Data section =>
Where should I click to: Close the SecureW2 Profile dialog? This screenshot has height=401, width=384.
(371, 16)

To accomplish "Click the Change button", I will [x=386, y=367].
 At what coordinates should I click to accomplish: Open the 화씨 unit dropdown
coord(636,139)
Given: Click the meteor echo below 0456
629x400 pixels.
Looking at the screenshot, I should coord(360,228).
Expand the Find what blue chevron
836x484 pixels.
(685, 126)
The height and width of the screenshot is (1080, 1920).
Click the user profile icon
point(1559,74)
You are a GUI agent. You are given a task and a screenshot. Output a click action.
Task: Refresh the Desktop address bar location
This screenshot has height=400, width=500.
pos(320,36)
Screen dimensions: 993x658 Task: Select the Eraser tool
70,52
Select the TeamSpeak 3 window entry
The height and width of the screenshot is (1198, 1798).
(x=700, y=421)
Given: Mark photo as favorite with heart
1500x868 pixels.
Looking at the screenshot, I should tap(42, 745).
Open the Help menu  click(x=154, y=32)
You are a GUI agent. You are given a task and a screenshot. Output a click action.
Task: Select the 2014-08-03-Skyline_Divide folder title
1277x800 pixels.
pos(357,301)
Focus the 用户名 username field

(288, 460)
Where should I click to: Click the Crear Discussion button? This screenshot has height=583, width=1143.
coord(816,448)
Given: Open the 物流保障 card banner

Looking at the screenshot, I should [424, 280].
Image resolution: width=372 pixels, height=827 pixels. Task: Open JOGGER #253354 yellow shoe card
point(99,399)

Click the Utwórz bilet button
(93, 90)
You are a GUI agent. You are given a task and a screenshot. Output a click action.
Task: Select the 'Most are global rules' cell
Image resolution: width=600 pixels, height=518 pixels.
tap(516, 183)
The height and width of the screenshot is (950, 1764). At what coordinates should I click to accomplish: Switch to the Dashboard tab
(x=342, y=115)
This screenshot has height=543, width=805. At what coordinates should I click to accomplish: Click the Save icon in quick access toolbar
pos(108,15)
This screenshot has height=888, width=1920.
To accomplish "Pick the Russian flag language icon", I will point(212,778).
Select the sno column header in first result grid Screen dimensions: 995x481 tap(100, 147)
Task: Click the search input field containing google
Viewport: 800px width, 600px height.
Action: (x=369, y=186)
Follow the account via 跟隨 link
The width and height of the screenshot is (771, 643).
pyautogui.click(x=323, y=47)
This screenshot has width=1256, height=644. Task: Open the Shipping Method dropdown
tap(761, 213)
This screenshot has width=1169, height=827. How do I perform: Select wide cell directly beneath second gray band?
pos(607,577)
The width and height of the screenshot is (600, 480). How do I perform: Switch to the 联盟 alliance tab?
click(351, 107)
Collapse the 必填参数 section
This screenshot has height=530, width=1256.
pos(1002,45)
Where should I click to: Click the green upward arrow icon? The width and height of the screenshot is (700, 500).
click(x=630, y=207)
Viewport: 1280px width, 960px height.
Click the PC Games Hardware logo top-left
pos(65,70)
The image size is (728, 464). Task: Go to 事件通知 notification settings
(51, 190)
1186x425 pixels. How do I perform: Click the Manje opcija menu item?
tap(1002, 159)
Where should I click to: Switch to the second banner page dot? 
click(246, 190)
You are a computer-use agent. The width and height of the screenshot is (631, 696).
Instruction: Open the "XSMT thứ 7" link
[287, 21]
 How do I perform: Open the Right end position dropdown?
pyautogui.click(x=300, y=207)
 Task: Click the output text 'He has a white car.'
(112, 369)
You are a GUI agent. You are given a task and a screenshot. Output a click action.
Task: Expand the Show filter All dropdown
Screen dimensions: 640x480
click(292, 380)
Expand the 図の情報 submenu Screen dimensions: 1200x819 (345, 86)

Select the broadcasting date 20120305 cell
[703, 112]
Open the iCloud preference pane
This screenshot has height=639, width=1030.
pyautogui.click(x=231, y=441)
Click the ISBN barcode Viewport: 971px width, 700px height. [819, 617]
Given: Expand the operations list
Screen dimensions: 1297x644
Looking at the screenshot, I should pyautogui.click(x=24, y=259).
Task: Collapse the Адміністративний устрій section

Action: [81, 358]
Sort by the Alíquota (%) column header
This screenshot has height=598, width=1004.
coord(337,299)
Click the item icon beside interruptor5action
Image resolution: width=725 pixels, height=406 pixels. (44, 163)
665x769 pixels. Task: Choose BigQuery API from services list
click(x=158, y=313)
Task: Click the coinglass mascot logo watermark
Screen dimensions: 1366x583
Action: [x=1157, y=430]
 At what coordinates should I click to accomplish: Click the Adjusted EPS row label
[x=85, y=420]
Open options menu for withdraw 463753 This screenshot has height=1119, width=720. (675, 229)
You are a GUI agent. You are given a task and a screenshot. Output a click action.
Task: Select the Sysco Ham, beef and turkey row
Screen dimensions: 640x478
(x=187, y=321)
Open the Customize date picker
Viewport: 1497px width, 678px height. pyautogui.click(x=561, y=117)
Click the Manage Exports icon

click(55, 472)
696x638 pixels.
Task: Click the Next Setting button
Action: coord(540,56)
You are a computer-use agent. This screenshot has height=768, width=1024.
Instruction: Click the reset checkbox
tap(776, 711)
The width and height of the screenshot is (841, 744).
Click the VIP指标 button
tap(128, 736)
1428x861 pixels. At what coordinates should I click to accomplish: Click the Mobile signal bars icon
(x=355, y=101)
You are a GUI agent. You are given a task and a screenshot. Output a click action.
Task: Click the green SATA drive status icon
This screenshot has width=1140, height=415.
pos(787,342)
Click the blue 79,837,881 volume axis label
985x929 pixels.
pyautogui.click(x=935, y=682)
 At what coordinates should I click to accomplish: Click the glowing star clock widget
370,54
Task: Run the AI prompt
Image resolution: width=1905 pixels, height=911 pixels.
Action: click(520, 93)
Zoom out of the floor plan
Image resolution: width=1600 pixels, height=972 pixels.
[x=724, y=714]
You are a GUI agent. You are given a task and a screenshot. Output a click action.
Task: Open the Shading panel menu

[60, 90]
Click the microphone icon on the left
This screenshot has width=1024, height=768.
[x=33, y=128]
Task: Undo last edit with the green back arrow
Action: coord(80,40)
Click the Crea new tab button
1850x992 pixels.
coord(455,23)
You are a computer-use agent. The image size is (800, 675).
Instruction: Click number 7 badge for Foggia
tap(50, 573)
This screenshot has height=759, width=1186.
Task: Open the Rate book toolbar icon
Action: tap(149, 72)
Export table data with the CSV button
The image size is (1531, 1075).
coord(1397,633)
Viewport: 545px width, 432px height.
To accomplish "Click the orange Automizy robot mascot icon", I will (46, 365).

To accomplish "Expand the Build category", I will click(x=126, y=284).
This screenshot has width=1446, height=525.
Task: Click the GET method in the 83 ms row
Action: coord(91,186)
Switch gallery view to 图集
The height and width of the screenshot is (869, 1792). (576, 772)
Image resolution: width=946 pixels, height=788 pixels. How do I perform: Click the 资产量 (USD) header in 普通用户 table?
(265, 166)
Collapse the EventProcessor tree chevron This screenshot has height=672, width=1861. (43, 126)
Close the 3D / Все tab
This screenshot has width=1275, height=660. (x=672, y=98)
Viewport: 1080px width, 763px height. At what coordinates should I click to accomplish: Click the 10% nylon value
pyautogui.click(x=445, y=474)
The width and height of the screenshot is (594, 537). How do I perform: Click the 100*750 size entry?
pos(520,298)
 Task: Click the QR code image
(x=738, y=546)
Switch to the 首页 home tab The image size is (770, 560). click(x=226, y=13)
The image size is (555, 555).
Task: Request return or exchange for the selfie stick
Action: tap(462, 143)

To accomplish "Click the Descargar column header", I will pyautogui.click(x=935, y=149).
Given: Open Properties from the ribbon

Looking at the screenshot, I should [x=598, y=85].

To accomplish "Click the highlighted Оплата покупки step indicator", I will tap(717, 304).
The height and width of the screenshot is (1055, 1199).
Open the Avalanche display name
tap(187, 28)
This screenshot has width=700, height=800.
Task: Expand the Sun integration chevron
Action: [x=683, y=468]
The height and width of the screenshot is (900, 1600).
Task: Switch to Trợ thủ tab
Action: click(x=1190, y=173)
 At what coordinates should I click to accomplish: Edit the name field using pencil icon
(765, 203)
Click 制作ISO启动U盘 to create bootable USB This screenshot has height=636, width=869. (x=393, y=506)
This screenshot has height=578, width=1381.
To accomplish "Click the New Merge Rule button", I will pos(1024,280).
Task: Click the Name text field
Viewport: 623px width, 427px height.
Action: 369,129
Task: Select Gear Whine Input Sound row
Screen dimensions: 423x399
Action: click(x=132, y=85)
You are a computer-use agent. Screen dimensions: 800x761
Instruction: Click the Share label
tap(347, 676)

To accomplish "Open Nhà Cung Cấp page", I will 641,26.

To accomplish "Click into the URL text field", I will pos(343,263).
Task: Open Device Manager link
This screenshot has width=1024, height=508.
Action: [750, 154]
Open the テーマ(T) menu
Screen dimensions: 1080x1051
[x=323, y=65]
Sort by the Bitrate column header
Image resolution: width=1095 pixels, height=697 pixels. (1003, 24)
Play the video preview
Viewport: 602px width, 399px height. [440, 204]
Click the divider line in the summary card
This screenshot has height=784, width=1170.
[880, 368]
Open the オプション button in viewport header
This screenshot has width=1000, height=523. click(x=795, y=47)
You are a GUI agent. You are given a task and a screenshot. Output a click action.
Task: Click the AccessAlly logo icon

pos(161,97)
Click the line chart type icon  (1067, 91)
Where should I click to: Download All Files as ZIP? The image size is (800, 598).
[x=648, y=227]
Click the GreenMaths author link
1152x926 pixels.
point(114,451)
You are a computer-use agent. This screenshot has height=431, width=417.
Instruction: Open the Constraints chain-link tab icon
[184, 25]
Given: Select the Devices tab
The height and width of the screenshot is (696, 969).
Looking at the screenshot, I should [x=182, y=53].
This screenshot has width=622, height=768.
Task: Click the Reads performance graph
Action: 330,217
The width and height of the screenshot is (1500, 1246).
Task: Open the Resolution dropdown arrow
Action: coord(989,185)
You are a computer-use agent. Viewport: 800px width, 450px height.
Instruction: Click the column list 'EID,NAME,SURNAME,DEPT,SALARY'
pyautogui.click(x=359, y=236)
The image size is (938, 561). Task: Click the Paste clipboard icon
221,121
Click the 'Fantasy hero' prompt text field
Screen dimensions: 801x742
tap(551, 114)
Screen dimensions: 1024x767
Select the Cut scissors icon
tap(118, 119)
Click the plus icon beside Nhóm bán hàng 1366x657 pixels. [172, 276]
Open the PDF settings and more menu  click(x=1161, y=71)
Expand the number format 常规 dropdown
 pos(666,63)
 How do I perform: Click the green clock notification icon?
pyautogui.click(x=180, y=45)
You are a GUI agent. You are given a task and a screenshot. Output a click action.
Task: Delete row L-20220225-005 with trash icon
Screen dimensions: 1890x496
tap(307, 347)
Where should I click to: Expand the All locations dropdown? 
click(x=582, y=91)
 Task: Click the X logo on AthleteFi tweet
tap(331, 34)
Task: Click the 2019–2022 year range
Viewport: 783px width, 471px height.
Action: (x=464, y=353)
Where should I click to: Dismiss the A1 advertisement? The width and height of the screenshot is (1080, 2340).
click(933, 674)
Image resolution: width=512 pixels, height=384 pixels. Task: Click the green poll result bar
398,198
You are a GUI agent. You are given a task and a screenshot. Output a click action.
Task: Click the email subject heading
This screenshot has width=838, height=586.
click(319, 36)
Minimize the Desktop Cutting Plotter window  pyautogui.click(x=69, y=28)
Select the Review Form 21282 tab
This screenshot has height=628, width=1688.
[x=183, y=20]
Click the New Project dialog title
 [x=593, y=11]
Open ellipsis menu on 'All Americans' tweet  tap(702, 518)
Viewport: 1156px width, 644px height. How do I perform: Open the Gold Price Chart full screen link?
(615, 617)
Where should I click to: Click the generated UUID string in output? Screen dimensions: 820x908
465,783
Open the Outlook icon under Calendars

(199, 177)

Exercise instructions =>
Which of the lines above hold the string "computer"? Copy each one.

Exercise result =>
You are a computer-use agent. The width and height of the screenshot is (631, 696).
You are a computer-use agent. This screenshot has height=768, width=1024.
You are a computer-use agent. The image size is (800, 675).
You are a computer-use agent. Screen dimensions: 800x761
You are a computer-use agent. This screenshot has height=431, width=417.
You are a computer-use agent. Viewport: 800px width, 450px height.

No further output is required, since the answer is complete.